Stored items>
[Start of section]

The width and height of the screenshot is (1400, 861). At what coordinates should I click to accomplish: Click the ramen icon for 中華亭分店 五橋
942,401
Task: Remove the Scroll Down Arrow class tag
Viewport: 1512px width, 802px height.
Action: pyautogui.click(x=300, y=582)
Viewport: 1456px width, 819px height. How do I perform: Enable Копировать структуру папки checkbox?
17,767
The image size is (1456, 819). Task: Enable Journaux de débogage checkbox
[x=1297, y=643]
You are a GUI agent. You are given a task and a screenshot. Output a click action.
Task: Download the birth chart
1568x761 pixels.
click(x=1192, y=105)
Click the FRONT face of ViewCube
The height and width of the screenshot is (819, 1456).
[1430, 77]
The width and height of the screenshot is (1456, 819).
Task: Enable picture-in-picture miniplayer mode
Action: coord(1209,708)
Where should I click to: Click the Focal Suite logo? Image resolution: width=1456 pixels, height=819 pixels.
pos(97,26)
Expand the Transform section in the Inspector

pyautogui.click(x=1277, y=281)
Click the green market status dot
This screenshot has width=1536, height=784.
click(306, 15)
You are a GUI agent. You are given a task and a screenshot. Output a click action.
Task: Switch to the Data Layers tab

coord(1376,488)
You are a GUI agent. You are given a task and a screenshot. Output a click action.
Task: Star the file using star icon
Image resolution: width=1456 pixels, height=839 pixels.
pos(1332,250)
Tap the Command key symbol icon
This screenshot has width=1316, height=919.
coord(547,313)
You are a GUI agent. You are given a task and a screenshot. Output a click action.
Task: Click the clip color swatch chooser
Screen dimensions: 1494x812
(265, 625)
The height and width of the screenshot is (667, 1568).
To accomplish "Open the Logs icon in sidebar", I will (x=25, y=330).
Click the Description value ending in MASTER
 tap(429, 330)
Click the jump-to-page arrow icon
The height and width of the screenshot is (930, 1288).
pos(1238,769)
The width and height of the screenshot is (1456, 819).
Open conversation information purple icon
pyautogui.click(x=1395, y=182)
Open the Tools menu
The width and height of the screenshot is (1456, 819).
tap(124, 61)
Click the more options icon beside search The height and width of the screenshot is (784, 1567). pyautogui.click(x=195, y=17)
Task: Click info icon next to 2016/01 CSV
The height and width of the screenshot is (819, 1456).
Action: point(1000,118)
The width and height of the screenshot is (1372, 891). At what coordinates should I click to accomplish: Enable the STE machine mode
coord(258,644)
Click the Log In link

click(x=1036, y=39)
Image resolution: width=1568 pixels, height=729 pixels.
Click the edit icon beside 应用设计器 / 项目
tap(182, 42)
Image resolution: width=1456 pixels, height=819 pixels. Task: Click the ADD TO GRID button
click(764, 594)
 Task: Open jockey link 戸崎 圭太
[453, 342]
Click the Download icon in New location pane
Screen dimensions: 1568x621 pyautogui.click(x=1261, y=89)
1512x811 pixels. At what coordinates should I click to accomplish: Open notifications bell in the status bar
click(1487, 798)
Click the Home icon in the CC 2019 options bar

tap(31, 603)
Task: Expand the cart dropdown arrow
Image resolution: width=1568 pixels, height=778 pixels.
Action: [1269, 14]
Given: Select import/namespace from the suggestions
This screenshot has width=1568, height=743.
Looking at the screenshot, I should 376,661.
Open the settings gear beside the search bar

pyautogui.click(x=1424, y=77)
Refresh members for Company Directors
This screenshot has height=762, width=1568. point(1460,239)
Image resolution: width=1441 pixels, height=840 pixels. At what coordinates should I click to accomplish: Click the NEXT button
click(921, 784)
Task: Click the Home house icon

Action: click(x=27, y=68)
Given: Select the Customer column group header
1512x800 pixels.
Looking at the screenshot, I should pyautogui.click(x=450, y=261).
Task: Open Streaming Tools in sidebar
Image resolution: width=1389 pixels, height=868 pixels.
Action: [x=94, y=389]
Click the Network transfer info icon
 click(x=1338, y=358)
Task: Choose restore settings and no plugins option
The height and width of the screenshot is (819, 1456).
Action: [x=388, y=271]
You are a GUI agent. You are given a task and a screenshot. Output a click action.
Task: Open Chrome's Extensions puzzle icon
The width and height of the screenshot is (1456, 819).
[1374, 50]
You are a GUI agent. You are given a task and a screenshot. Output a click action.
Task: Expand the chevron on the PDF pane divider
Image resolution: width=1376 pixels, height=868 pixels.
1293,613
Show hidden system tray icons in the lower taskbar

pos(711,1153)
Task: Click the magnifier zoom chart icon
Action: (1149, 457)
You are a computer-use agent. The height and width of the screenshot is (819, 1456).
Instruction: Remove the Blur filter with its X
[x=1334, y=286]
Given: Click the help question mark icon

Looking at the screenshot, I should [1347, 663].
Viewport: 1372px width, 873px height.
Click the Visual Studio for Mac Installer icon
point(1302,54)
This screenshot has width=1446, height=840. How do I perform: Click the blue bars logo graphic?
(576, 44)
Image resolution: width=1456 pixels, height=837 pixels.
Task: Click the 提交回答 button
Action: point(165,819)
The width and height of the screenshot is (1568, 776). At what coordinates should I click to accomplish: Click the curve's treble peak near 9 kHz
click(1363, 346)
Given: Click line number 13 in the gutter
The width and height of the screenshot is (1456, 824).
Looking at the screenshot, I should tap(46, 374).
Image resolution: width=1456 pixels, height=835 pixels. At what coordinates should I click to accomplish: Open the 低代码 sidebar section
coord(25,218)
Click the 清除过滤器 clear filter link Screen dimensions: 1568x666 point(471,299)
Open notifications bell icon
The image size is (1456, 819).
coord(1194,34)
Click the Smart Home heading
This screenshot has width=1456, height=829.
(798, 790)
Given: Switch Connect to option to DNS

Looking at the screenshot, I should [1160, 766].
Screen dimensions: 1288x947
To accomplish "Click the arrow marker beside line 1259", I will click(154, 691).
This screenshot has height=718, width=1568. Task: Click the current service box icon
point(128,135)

[End of section]

Retype the first line of the entries and every line after it, please, through the line that contains "Click the FRONT face of ViewCube". Add nothing.

The width and height of the screenshot is (1400, 861). At what coordinates should I click to accomplish: Click the ramen icon for 中華亭分店 五橋
942,401
Task: Remove the Scroll Down Arrow class tag
Viewport: 1512px width, 802px height.
Action: pyautogui.click(x=300, y=582)
Viewport: 1456px width, 819px height. How do I perform: Enable Копировать структуру папки checkbox?
17,767
The image size is (1456, 819). Task: Enable Journaux de débogage checkbox
[x=1297, y=643]
You are a GUI agent. You are given a task and a screenshot. Output a click action.
Task: Download the birth chart
1568x761 pixels.
click(x=1192, y=105)
Click the FRONT face of ViewCube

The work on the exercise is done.